It’s an exciting time for the healthcare industry. Regulatory changes, technological advancements, and workforce shortages are coming together to create an environment that is ripe for change.
New healthcare settings are becoming established throughout the nation and patients are receiving treatment from a growing number of nonphysician healthcare professionals. In the near future, the typical visit to the doctor’s office, will be anything but typical. Here are just some of the changes that are coming in the healthcare space.
Nurse practitioners: The new primary care providers
The Affordable Care Act extended healthcare coverage to millions of Americans, providing them the ability to access preventive medicine from primary care providers. The problem is there is a critical shortage of primary care physicians, particularly in rural and medically underserved areas.
Enter nurse practitioners. Nurse practitioners have a history of treating medically underserved populations, and studies have shown they provide care that is equal to care provider by physicians. Many nurse practitioners have established nurse-led clinics in underserved communities to serve patients in those areas.
However, the majority of states require nurse practitioners have a collaborative agreement with physicians in order to practice. That means NPs cannot establish their own practices or open nurse-led clinics in those states. This limits their ability to help relieve the effects of the shortage.
But the tide is turning. Nurse practitioners have full practice authority in 19 states including the District of Columbia, and several other states have written legislation to expand NP scope of practice. Just this year, Connecticut and Minnesota granted NPs full practice authority.

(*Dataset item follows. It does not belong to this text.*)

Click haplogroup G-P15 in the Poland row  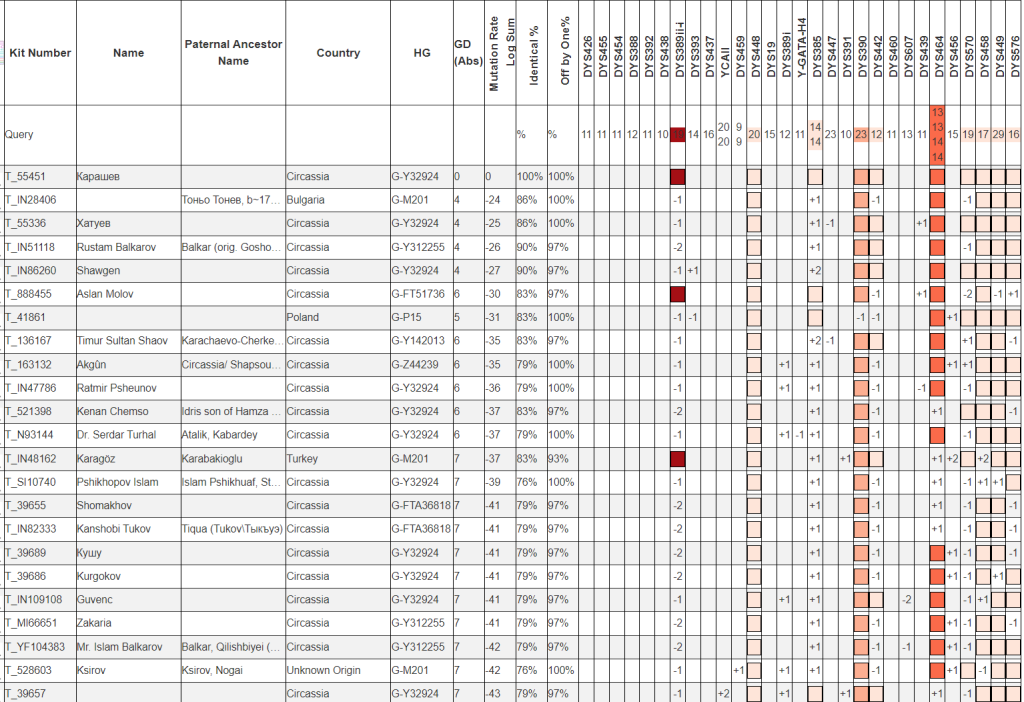[x=408, y=317]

Urgent care clinics: The new emergency option
Many newly insured patients who cannot get a primary care appointment often rely on the emergency room as their primary access entrance into the healthcare system. However, when patients use the ER for non-emergent conditions, it further adds ER overcrowding, which is a costly and deadly problem.
Urgent care clinics have begun popping up all over the country to meet the needs of this population. According to the American Academy of Urgent Care Medicine, there are approximately 9,300 walk-in, stand-alone urgent care centers in the United States, with nearly 100 new clinics opening each year.

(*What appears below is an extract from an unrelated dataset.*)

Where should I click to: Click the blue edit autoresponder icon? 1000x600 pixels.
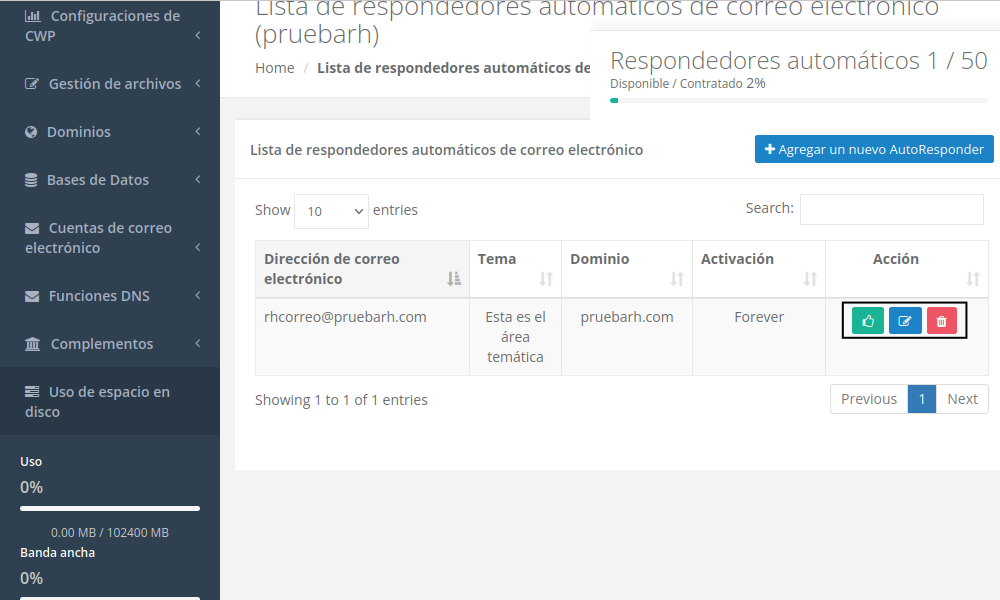click(x=905, y=321)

Urgent care centers are a much quicker and convenient option for patients who need immediate care but don’t require the full breadth of emergency resources. According to the 2012 Urgent Care Benchmarking Report, 69% of urgent care patients wait less than 20 minutes to see a provider and less than 1% waited longer than 60 minutes.
Medical malls: The new hospital
Medical malls offer a one stop shop for outpatient healthcare services, housing a collection of outpatient clinics, doctor’s offices, and urgent care centers all under one roof.
Many healthcare organizations have embraced the model. Declining inpatient reimbursement and quality improvement programs have forced healthcare organizations to increase investment in outpatient services. Healthcare organizations often own and operate medical malls, which are home to many of their outpatient departments as well as external practices and businesses that pay rent. These locations allow healthcare organizations the ability to treat outpatient patients in more comfortable accommodations, while maintaining their main campus to treat the sickest patients.
Developers have begun investing in medical malls as well, constructing new state-of-the-art buildings specifically to house medical malls and managing them much like a shopping center. Independent practices and companies pay rent for their unit. Some developers have also converted closed hospitals into new medical malls.
Telemedicine: The new house call
Nearly 900,000 American households used video conferencing technology to conduct a virtual consultation with a healthcare professional, in 2013. According to Parks Associates, a market research company that specializes in emerging consumer technology products and services, that number will jump to 22.6 million in 2018.
Telemedicine consultations are an attractive option for patients and providers. For patients, they can access healthcare providers from the convenience of their own home without having to spend time traveling to the doctor’s office and waiting to be seen. If a patient cannot get an appointment with a doctor in their area, they can connect with a provider many miles away.
For providers who treat patients in multiple locations or make house calls, connecting with patients via video conferencing saves time and increases productivity.
Barriers to telemedicine growth include reimbursement, licensing, and access to broadband internet, but strides are being taken to overcome all three. The Federal Communications Commission has established a National Broadband Plan which aims to make affordable broadband internet available to every American. Lawmakers have also proposed legislation that would relax licensing requirements and increase reimbursement for telemedicine services.